Meu coração acelera conforme ele vai passando as câmeras, até que
um homem grita: “Ali”. E meu coração quase para.
Magno volta um quadro, e, embasbacado, observo a mulher de
vestido longo lilás caminhando na companhia de um homem.
— Que merda é essa?
— Me parece que ela está indo em direção à ala BDSM. — Ele mexe
no controle remoto, dando zoom no rosto dela. — Porra, é ela… — Magno
sussurra, e eu saio correndo em disparada.
Praticamente voo pelos corredores, nem pego o elevador para o
segundo piso, opto pela escada mesmo. Sei muito bem onde fica a ala
BDSM, as pessoas gostam de assistir, pelas cabines de vidro, algum casal que
esteja experimentando a tal prática.
Vou passando de cabine em cabine até encontrar Virginia em uma
delas assistindo à apresentação, chocada, com a mão na boca; ao seu lado, o
homem que a acompanhava sorri com sua perplexidade.
— Que ótima surpresa, hein, querida? — Estou fervendo de uma
emoção que ainda desconheço. Puxo-a pelo braço, e Virginia toma um susto.
Ela me encara de olhos saltados. — Que porra está fazendo aqui? — rosno
entre os dentes.
— Ah… oi, querido… Só quis distrair a cabeça numa sexta-feira à
noite.
— Em casa, você me paga. Vamos, agora!
— Ei. — O homem toca em mim, e eu olho com toda a fúria da
minha alma para o gesto dele. — Solta a moça.
— Toca em mim mais uma vez, e juro que eu…
— Está tudo bem. — Virginia entra na frente, me empurrando para o
lado. — Obrigada por me mostrar as instalações da casa, senhor Lutter — diz
gentilmente ao homem. — Ele é meu marido.
O homem, ainda tensionado pelo meu rompante, nos olha por
segundos antes de assentir.
— Se precisar de ajuda, não hesite em pedir.
Em vez de eu a tirar daqui, Virginia segura minha mão e me puxa em
direção a outras cabines.
— O que está fazendo? — Freio os pés, obrigando-a a parar.

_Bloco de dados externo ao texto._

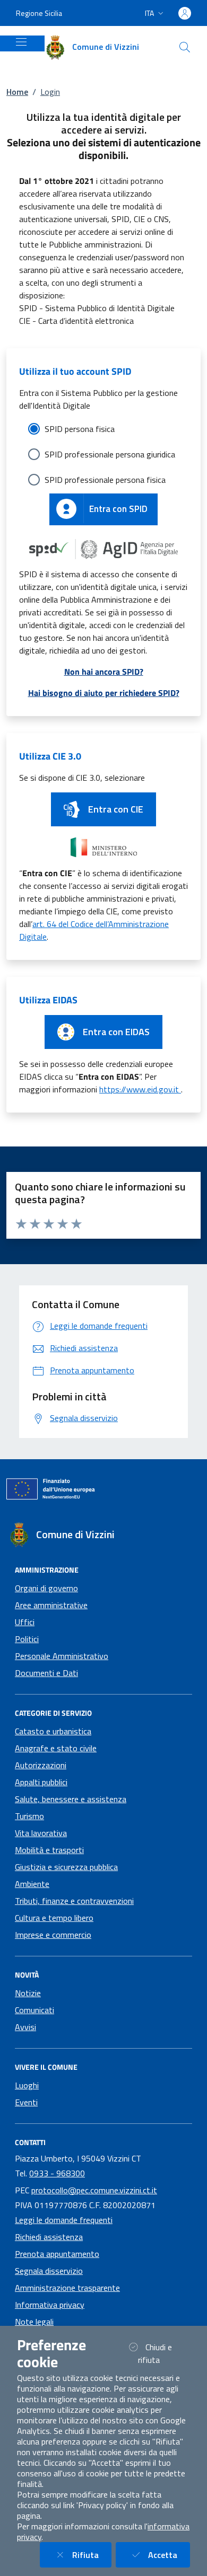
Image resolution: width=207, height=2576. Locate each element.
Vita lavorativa (41, 1833)
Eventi (26, 2102)
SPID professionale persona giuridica (110, 454)
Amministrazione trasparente (67, 2287)
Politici (27, 1639)
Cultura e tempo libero (54, 1917)
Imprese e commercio (53, 1934)
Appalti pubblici (41, 1782)
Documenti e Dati (46, 1672)
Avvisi (25, 2027)
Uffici (24, 1622)
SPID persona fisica (80, 428)
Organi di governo (46, 1588)
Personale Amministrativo (61, 1655)
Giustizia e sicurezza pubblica (66, 1866)
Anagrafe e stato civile (56, 1748)
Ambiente (32, 1883)
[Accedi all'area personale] (184, 13)
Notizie (28, 1993)
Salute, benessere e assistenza (70, 1799)
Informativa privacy (49, 2304)
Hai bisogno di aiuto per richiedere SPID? (103, 692)
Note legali (34, 2321)
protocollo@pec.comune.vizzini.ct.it (94, 2190)
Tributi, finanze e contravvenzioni (74, 1900)
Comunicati (34, 2010)
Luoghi (27, 2085)
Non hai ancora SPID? (103, 671)
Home (17, 91)
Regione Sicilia (39, 13)
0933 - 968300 (57, 2173)
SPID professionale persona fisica (105, 479)
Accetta (169, 2554)
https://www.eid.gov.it (140, 1089)
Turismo (29, 1816)
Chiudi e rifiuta (162, 2353)
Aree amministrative (51, 1605)
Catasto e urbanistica (53, 1731)
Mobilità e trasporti (49, 1849)
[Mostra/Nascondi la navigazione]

— Eu vou assistir à apresentação pela qual paguei. — Ela faz uma
pausa e repensa. — Ou melhor, eu pedi para colocar na sua conta, então você
pode ver comigo — explica, e ao ver uma cabine vazia, se apressa a se sentar.
— Virginia, vamos para casa agora. Aqui não é lugar para você.

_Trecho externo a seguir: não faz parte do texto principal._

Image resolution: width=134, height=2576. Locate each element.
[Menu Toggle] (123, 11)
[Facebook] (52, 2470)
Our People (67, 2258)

— Por que não? Sou maior de idade e já fiz sexo. Estou adorando
tudo isso. Sente-se aqui, meu bem.
— Como entrou aqui? Como veio parar aqui? Pediu ajuda a Magno?

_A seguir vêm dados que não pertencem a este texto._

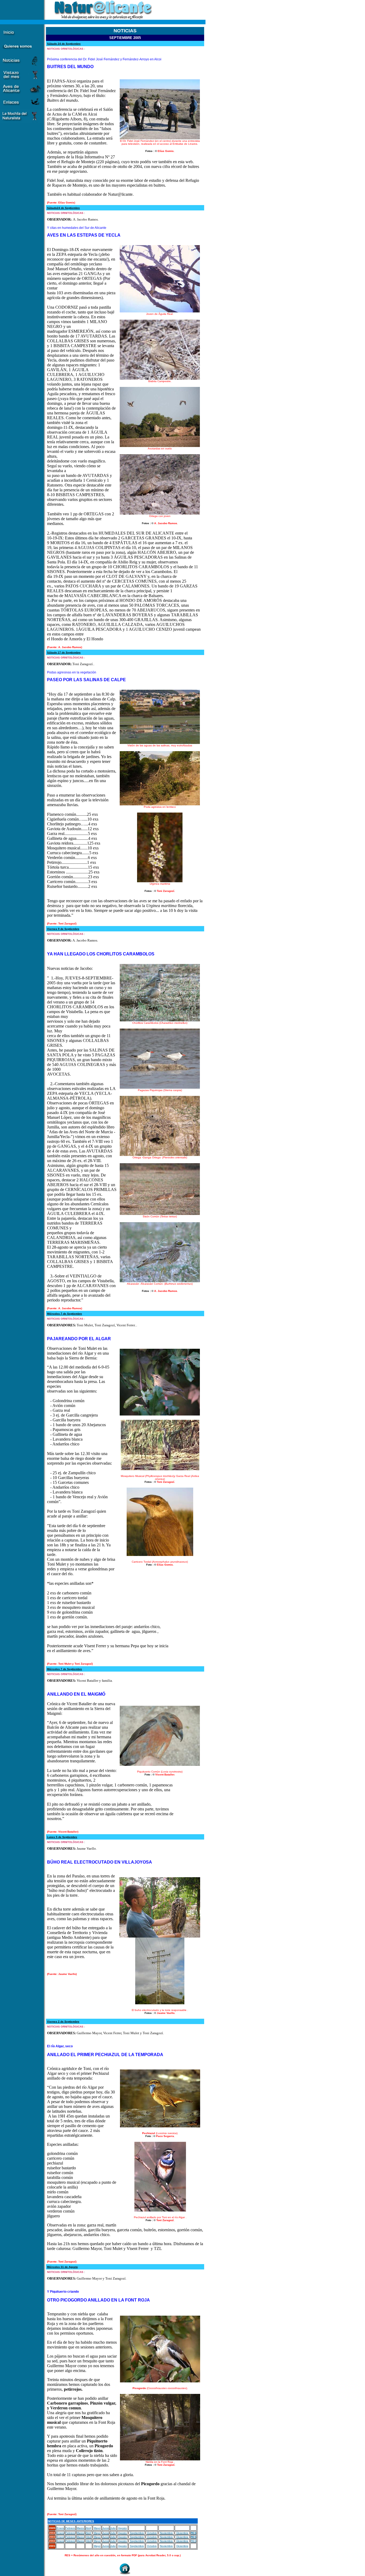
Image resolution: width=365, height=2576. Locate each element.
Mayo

— Sente-se aqui e eu te conto tudo. — Bate a mão no assento
confortável ao seu lado. Olho para os lados, mordendo a boca de raiva.
Porém vencido, me sento ao lado dela, encarando-a com muita raiva. E
parece que a raiva maior nem é por sua petulância, mas sim por estar tão
linda, mesmo que de modo simples e avassalador. Minha esposa. Minha
mente não me deixa esquecer esse detalhe.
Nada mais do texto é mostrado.